_Exercise brief_. Rewrite everything from the line containing "You are a computer-use" down to the line containing "[1053, 574]" as a Markdown table with the columns Row and Line, numbering each line and skipping any blank ones.

_Data for the task_.
_ _ _ _ _

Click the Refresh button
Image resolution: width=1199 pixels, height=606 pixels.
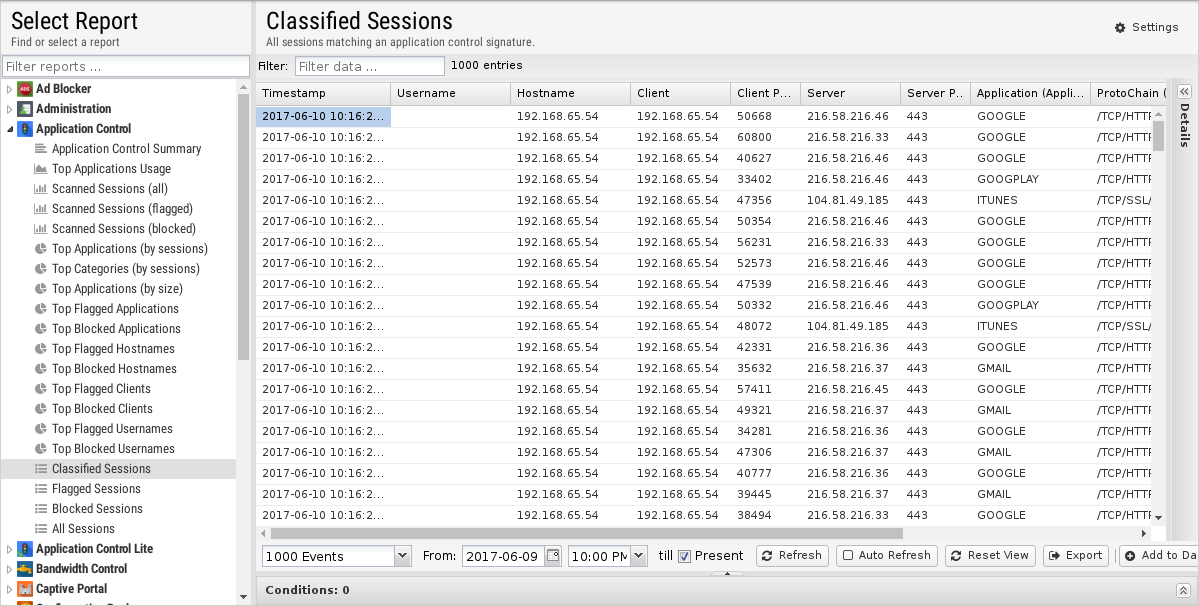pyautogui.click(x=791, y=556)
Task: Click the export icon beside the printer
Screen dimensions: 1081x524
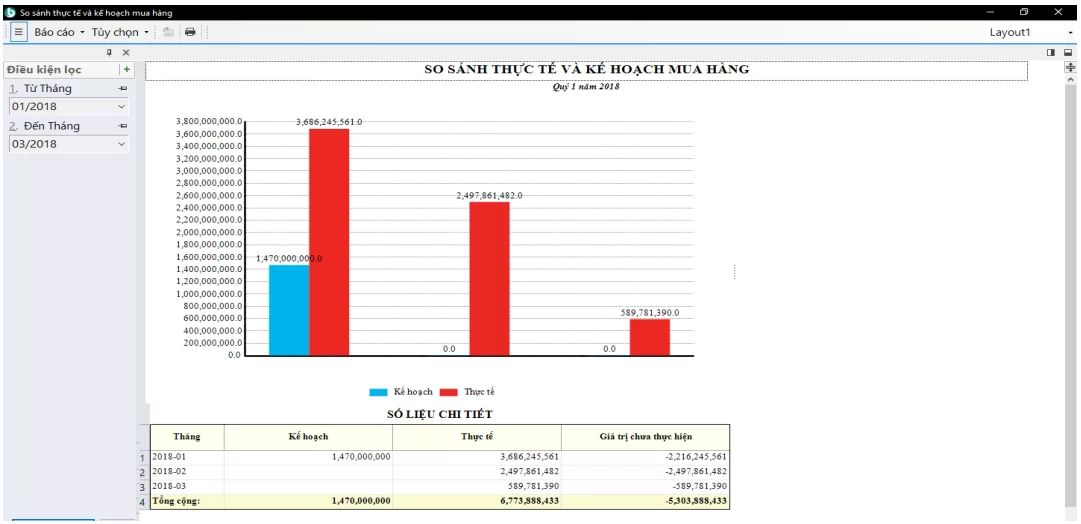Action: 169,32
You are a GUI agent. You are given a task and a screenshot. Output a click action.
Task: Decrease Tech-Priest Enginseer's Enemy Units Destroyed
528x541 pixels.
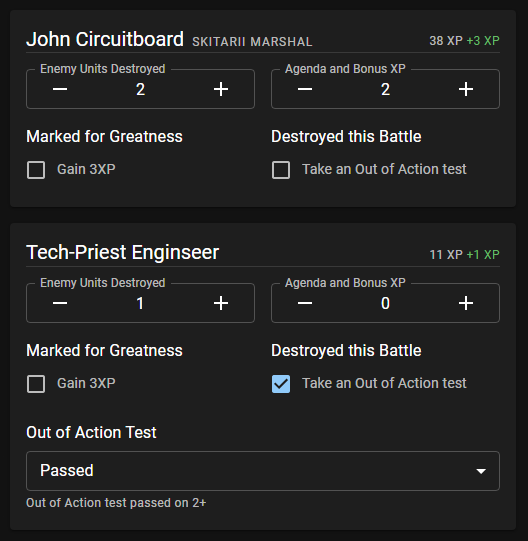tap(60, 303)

_ _ _ _ _

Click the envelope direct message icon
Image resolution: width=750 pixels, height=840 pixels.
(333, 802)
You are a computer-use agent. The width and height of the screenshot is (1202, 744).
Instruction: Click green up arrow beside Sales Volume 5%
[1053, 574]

_ _ _ _ _

_Task response_.
| Row | Line |
|---|---|
| 1 | You are a computer-use agent. The width and height of the screenshot is (1202, 744). |
| 2 | Instruction: Click green up arrow beside Sales Volume 5% |
| 3 | [1053, 574] |